Commissioners have disagreed with claims that they are "too cautious" in making referrals by pointing to how they have in fact often allowed applicants to take their case to the Court of Appeal despite still suspecting them to be guilty, with former commissioner Ewan Smith saying in 2011: "In the four and a half years I've been on the Commission, I have only come across two people I believed to be absolutely innocent. In all the other cases I've sent back to the Court of Appeal, I've only been able to say I thought their conviction was unsafe. I have certainly referred people back who I personally believed were guilty". In the case of Simon Hall, who had been supported by Rough Justice and was the first UK case worked on by an innocence project to be granted an appeal by the CCRC, the referred applicant's guilt was later conclusively proved when he admitted his crimes. Prior to this Hall's supporters in the University of Bristol Innocence Project had accused the CCRC and Court of Appeal of not taking "claims of innocence seriously" and claimed that they hadn't been seeking "the truth of whether alleged victims of wrongful convicted are innocent or not". David Jessel, the miscarriage of justice campaigner who was a CCRC commissioner between 2000 and 2010, described claims that the CCRC is not concerned with innocence as "nonsense".

=== CEO Karen Kneller ===
In January 2025, the Justice Select Committee of the House of Commons wrote to the Justice Secretary, Shabana Mahmood, requesting that the Committee should have pre-appointment scrutiny over the role of chair of the CCRC.

In May 2025, the chair of the Committee said of Karen Kneller, the Chief Executive of the Commission: "As a result of our concerns regarding the performance of the CCRC and the unpersuasive evidence Karen Kneller provided to the committee, we no longer feel that it is tenable for her to continue as chief executive of the CCRC."

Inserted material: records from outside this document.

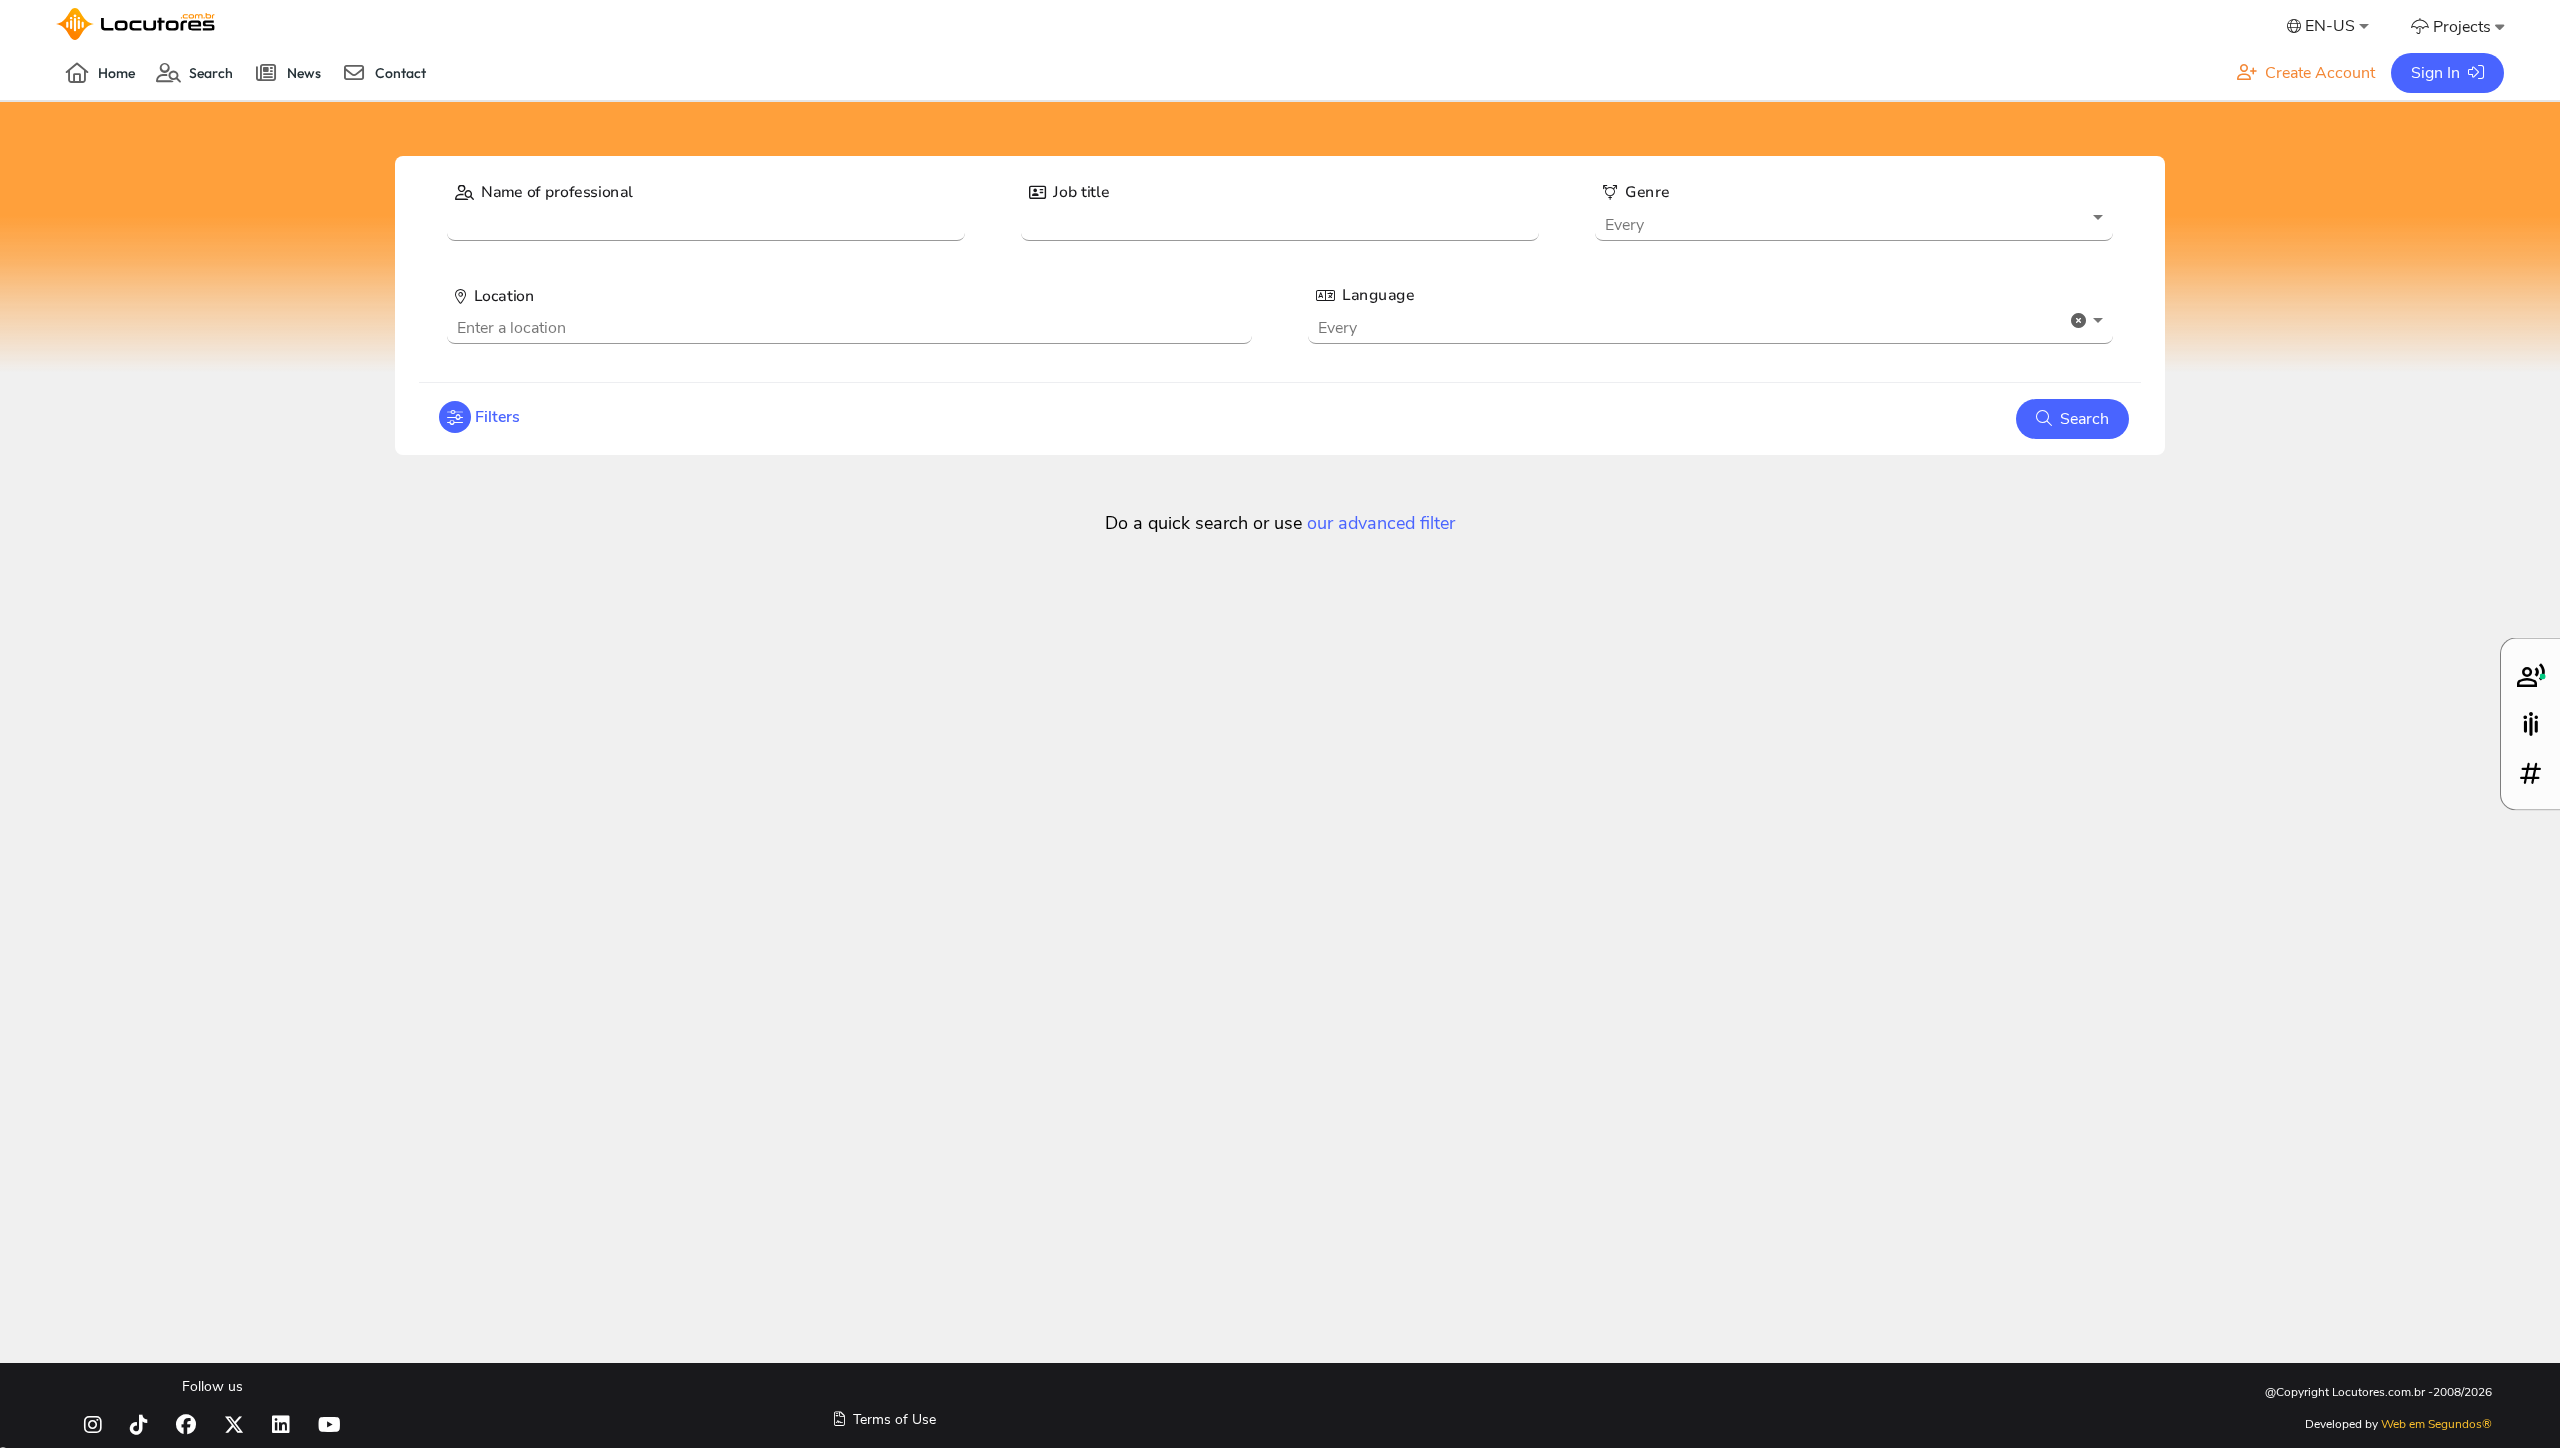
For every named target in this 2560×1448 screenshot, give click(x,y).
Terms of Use (892, 1420)
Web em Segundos (2436, 1424)
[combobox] (2326, 27)
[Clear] (2079, 320)
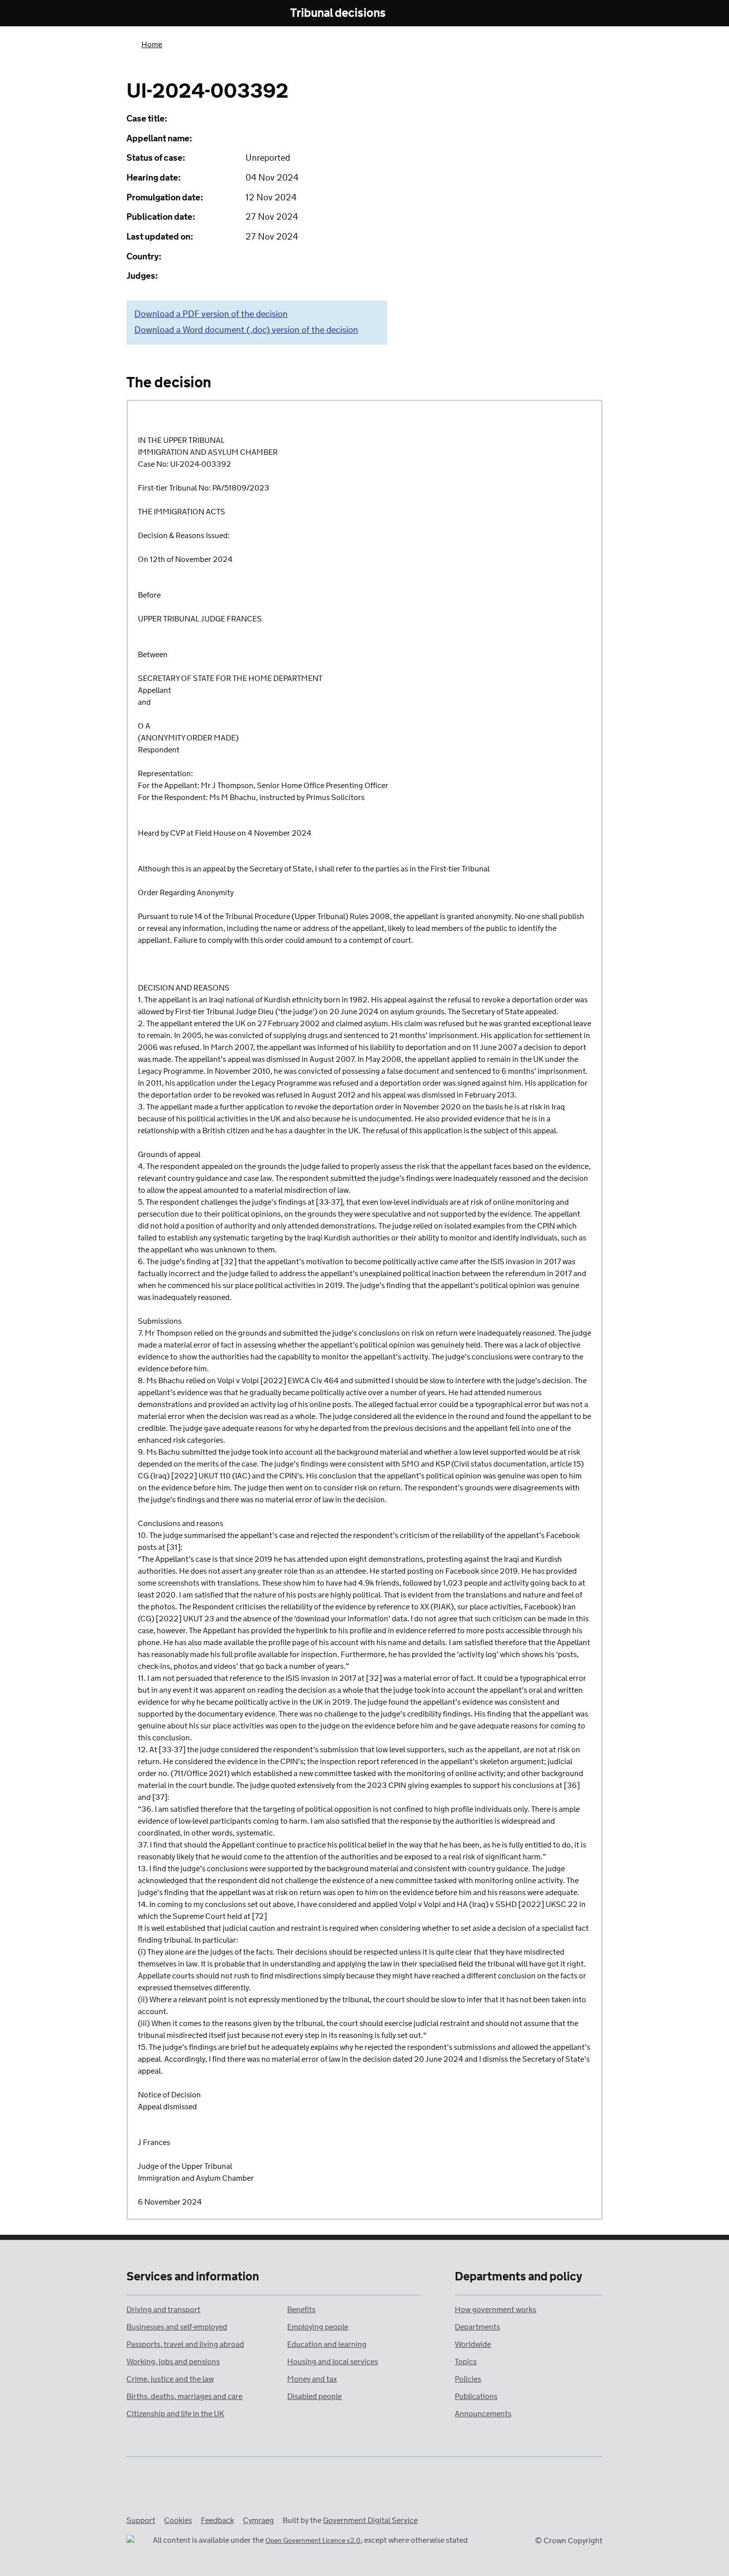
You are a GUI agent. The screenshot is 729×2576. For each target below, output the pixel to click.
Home (151, 45)
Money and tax (312, 2379)
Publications (476, 2397)
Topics (466, 2362)
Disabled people (314, 2397)
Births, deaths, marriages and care (184, 2397)
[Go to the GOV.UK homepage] (167, 13)
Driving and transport (163, 2310)
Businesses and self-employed (176, 2327)
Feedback (217, 2520)
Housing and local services (332, 2362)
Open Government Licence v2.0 (313, 2541)
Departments (477, 2327)
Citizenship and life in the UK (175, 2414)
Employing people (317, 2327)
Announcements (483, 2414)
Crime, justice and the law (170, 2379)
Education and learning (326, 2344)
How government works (495, 2310)
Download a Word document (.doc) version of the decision (246, 330)
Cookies (178, 2520)
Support (140, 2520)
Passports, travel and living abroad (185, 2344)
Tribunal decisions (338, 13)
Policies (468, 2379)
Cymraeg (258, 2520)
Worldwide (473, 2344)
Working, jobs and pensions (173, 2362)
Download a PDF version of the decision (211, 314)
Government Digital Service (370, 2520)
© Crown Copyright (569, 2541)
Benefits (301, 2310)
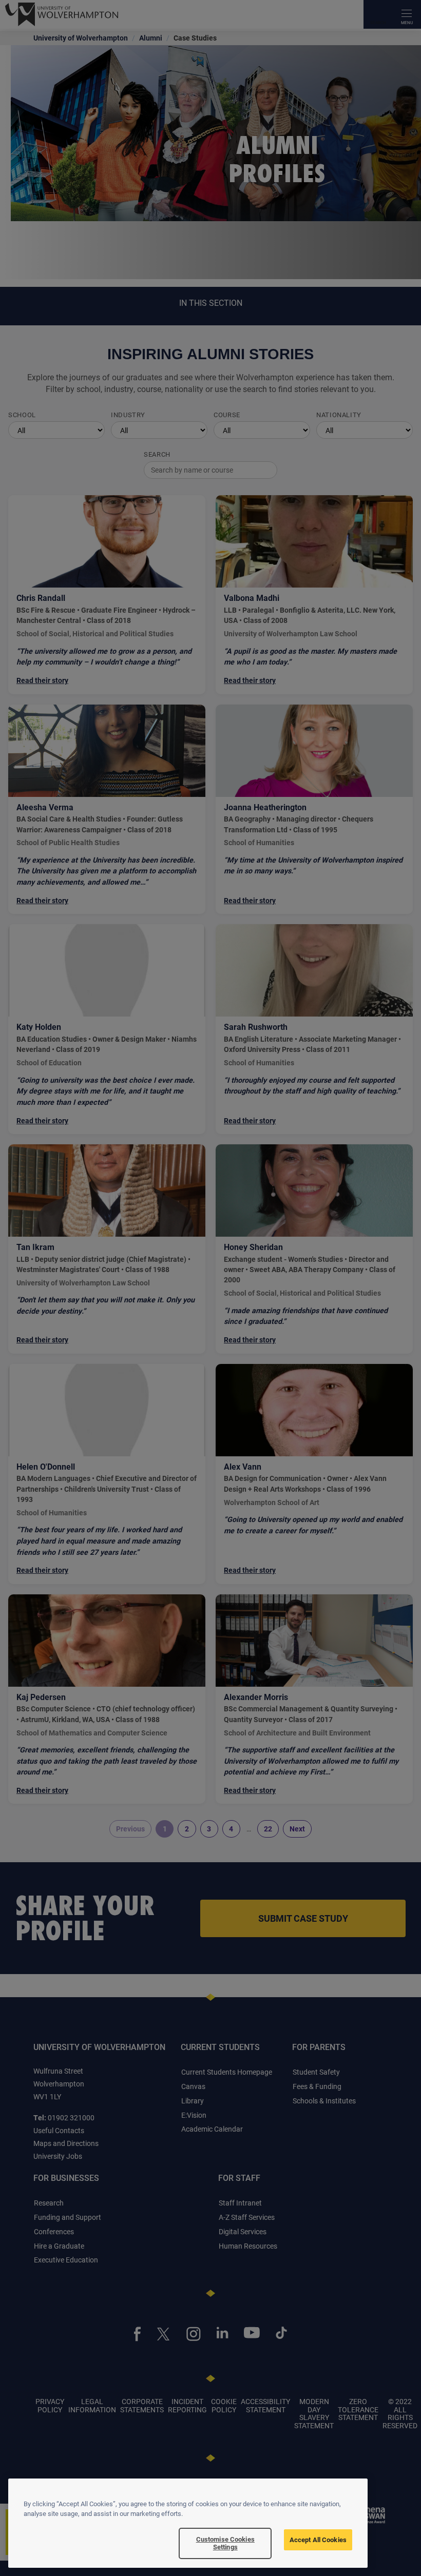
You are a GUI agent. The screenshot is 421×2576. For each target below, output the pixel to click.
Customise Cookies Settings (225, 2543)
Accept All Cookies (318, 2539)
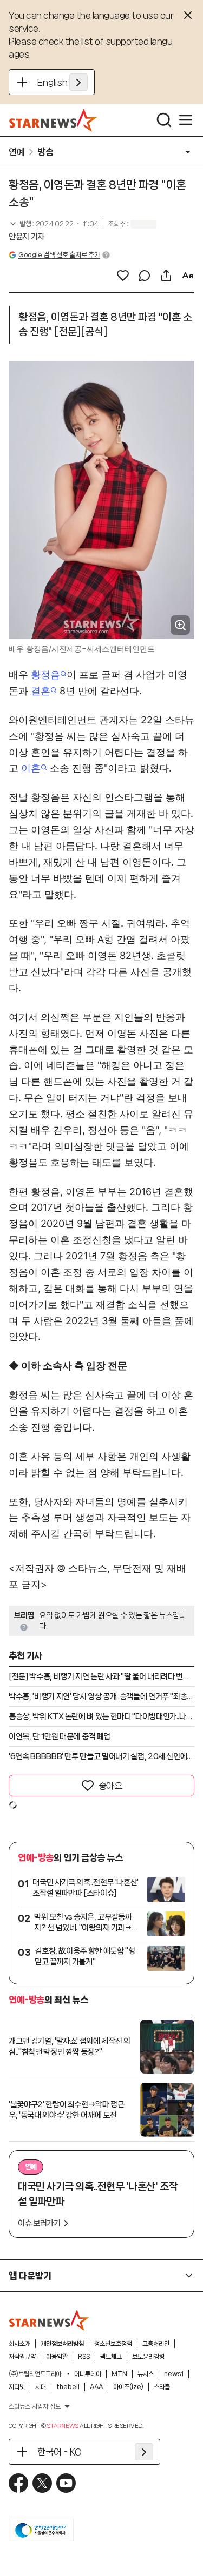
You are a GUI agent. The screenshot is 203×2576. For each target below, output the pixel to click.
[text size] (187, 275)
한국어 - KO (59, 2452)
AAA (96, 2387)
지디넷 (17, 2387)
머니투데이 (87, 2374)
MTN (119, 2374)
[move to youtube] (66, 2483)
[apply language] (78, 82)
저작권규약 (22, 2356)
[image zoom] (180, 625)
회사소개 (19, 2343)
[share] (166, 275)
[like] (122, 275)
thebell (68, 2387)
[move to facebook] (18, 2483)
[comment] (144, 275)
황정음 (45, 674)
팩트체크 (111, 2356)
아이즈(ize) (128, 2387)
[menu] (185, 120)
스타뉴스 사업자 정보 (35, 2406)
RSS (84, 2356)
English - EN (62, 82)
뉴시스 (145, 2374)
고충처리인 (155, 2343)
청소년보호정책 (113, 2343)
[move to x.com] (42, 2483)
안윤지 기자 (26, 236)
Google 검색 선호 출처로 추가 (59, 254)
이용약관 (57, 2356)
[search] (164, 120)
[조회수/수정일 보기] (54, 224)
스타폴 (162, 2387)
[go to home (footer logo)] (49, 2320)
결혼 (40, 690)
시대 (40, 2387)
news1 (174, 2374)
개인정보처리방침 (62, 2343)
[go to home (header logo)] (53, 120)
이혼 (31, 768)
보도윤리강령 (148, 2356)
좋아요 (110, 1785)
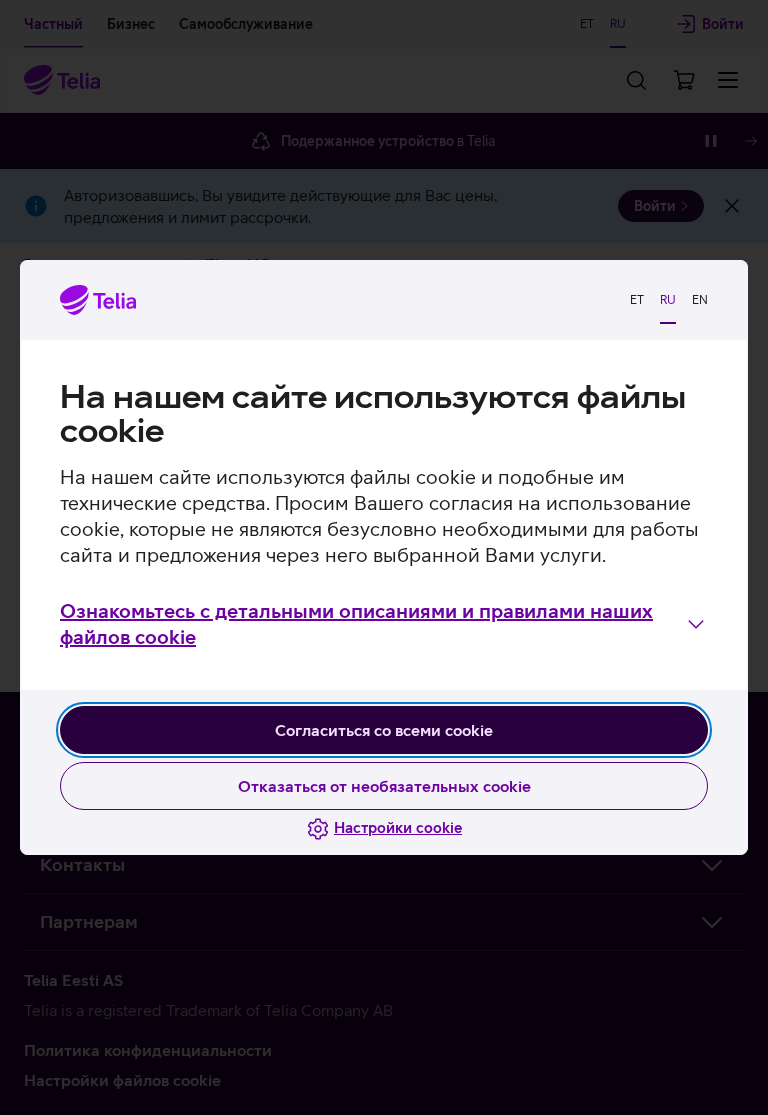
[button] (384, 624)
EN (700, 300)
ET (637, 300)
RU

In May 2025, Vera Baird was appointed as Chair of the Commission on an interim basis, until December 2026. She will conduct a review of the operation of the Commission.

In July 2025, Kneller resigned and Amanda Pearce was appointed as interim chief executive.

==Malkinson case==

The CCRC has been criticised for its handling of the wrongful conviction of Andrew Malkinson. The Commission was warned in 2013, as a result of a review in another case, that it should check DNA evidence, but failed to do so. As a result of the failure, Malkinson’s conviction was not quashed until 2023. In July 2024, an independent review of the case concluded that the Commission had failed in the Malkinson case. The Justice Secretary, Shabana Mahmood, said she was seeking the removal of Helen Pitcher from her position as chair of the Commission.
In January 2025, Pitcher resigned. She said she had been made a scapegoat. Malkinson described this comment as "shameless", and said "I know what it truly is like to be a scapegoat." After Pitcher’s resignation, Malkinson said action was needed on the Commission to "refresh the whole thing, call it something else, completely dissolve it".